GPs will use AI to reduce antibiotic prescribing under Government five-year plan

GPs will be ‘supported’ with new technologies such as AI to reduce antibiotic prescribing and tackle antimicrobial resistance (AMR), the Government has announced.

A new national plan for combatting AMR has laid out 30 commitments for the next five years, including several relating to GP practices and other healthcare settings. 

The Government stated that ‘reducing unnecessary antimicrobial prescriptions is a core undertaking’ of the five-year plan, with the NHS providing GPs with tools to aid ‘decision support’ and ‘risk stratification’.

The plan also highlighted the need for ‘non-medical prescribers’ to optimise decision-making, since the prescribing of antibiotics is ‘increasingly undertaken’ by ‘health professionals other than doctors’.

By 2029, the Government aims to reduce total antibiotic use in human populations by 5% from the 2019 baseline.

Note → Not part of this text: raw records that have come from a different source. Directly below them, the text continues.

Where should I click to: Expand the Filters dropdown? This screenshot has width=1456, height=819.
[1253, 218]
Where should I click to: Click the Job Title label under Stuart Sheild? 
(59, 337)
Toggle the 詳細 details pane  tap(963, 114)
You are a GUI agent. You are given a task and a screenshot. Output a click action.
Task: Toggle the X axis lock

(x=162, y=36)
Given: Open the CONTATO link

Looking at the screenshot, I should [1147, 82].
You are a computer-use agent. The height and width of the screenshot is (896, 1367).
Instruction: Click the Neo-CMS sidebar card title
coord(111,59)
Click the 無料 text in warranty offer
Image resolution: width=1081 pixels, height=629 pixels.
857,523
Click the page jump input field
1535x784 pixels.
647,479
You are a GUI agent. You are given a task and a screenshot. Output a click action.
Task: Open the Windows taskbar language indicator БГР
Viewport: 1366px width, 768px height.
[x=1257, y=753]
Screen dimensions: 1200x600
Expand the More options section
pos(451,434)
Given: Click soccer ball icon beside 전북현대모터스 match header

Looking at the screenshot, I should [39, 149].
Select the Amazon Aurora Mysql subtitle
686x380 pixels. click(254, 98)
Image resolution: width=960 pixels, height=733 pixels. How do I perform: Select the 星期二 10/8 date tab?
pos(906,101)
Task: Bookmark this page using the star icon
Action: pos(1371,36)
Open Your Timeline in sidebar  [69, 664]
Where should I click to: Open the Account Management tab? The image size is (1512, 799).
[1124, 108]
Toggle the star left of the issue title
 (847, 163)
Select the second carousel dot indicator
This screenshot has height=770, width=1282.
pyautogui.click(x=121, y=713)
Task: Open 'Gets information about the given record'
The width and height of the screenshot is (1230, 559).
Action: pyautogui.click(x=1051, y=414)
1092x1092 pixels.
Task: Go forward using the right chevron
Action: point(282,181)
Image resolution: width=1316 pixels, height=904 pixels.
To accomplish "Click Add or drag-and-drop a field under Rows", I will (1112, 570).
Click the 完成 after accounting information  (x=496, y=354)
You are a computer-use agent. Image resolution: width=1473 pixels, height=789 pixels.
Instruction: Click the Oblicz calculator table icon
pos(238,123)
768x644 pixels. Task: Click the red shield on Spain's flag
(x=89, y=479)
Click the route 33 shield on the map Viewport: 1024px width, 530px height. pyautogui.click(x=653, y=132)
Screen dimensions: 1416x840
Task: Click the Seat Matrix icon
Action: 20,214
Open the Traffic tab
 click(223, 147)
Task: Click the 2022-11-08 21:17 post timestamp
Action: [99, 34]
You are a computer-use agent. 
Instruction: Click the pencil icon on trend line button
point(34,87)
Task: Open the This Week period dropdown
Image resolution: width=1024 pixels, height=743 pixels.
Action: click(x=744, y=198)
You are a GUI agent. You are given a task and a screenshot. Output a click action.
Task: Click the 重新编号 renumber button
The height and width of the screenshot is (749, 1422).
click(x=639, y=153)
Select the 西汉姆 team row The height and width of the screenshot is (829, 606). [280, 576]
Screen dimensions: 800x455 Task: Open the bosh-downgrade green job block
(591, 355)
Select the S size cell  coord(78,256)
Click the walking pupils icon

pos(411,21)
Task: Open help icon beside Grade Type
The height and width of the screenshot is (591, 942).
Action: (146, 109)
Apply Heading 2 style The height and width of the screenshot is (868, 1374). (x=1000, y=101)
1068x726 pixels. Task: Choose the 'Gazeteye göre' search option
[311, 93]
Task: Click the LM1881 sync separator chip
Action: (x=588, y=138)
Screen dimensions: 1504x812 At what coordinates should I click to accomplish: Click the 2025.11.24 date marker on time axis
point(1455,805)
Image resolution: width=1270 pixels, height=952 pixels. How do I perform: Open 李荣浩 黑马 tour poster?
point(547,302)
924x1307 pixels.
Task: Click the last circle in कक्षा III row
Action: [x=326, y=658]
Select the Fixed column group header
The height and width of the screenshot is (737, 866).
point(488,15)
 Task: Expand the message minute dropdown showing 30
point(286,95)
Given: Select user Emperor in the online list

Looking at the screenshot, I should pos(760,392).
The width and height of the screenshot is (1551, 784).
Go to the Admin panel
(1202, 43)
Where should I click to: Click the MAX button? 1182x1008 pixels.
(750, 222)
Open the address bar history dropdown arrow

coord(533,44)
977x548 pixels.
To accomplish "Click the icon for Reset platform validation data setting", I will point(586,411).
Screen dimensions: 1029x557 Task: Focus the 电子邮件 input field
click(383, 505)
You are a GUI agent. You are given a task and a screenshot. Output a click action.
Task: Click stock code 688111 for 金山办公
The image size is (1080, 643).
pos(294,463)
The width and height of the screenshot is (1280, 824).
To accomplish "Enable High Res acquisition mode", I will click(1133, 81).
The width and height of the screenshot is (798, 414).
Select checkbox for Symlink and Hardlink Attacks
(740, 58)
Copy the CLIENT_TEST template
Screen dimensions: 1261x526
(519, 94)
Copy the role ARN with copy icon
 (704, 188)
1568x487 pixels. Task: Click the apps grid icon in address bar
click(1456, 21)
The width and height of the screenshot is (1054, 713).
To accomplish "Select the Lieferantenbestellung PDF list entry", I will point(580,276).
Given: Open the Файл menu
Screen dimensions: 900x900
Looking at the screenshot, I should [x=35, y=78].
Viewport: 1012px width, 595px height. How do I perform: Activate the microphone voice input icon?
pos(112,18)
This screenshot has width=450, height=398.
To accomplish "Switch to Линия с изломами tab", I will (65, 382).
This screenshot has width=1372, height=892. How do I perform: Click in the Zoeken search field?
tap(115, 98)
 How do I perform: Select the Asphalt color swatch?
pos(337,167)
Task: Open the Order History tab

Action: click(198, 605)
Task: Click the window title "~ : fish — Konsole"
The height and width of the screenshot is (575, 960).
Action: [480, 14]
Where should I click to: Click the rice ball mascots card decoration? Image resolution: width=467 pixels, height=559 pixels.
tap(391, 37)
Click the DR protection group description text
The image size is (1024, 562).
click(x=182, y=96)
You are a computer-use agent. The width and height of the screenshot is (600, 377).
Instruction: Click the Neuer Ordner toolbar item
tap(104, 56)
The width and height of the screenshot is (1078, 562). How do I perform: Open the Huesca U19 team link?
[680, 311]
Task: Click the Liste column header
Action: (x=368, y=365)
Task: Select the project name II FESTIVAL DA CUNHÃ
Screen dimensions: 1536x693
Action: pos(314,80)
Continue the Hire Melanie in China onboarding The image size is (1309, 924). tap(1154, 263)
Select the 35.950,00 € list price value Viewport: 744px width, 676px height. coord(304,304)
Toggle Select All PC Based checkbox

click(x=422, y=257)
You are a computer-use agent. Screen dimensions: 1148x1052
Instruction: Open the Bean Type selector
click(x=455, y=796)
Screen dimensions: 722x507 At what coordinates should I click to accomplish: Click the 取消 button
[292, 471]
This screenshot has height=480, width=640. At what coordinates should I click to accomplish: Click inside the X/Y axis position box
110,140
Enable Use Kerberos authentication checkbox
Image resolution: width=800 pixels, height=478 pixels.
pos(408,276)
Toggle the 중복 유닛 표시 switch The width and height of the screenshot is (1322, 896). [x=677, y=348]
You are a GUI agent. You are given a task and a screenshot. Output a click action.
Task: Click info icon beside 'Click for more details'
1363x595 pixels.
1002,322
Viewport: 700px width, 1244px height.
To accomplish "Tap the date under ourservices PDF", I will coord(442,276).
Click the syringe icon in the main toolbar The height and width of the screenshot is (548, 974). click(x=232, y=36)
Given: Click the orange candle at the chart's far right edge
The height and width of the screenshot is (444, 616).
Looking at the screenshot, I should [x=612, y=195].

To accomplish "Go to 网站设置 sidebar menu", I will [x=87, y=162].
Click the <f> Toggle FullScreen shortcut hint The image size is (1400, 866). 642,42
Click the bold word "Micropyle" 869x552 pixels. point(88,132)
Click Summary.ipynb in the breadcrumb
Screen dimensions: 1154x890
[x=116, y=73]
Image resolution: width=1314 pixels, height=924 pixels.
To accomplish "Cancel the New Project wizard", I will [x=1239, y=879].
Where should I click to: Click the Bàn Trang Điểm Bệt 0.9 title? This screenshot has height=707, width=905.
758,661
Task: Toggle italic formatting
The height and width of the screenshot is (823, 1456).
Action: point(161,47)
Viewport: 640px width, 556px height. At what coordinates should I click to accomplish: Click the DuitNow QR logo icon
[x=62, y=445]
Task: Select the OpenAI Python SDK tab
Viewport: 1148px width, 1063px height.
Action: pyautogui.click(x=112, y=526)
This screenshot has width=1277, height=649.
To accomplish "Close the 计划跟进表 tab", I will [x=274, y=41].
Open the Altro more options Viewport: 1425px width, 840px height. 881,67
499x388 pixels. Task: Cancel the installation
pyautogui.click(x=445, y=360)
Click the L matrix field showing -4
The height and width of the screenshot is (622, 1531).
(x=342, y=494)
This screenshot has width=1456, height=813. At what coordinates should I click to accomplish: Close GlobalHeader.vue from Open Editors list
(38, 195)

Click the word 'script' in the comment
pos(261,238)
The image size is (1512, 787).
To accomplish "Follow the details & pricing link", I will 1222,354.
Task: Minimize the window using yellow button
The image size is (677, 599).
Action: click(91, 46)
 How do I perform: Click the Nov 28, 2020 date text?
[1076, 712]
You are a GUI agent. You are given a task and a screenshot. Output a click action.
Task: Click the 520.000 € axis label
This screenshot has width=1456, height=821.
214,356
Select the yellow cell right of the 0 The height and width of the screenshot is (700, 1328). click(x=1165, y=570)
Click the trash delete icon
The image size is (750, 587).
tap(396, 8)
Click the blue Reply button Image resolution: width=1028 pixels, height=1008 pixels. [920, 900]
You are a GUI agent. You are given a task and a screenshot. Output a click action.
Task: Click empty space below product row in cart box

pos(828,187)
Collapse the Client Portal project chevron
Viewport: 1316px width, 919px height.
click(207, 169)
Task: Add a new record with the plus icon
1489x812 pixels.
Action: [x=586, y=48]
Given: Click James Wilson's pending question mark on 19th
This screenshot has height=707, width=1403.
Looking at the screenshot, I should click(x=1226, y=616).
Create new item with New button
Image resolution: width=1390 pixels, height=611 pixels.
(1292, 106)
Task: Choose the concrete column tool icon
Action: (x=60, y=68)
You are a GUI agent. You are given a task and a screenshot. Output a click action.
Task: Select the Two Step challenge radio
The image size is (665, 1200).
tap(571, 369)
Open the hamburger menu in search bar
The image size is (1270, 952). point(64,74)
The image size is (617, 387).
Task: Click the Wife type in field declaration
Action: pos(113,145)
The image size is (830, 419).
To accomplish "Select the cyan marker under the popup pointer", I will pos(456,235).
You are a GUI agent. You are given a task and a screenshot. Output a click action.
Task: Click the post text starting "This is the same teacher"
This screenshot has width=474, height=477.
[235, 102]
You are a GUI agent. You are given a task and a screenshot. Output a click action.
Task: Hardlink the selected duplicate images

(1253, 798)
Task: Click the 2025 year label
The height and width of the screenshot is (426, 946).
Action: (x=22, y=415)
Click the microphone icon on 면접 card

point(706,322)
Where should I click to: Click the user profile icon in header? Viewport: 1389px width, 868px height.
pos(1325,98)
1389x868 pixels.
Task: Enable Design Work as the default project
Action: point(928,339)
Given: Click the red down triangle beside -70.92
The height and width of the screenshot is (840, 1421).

As part of its goal to strengthen antimicrobial stewardship, the NHS will support GPs and other clinicians with new tools which will require the adoption of ‘digital technologies’ such as AI.

‘We will reduce avoidable human exposure to antimicrobials by supporting health and social care teams with decision support, risk stratification tools and judicious use of diagnostic tests, underpinned by improved diagnosis coding, to inform shared decision-making and target antimicrobials to patients most likely to benefit,’ the Government stated in one of its key commitments.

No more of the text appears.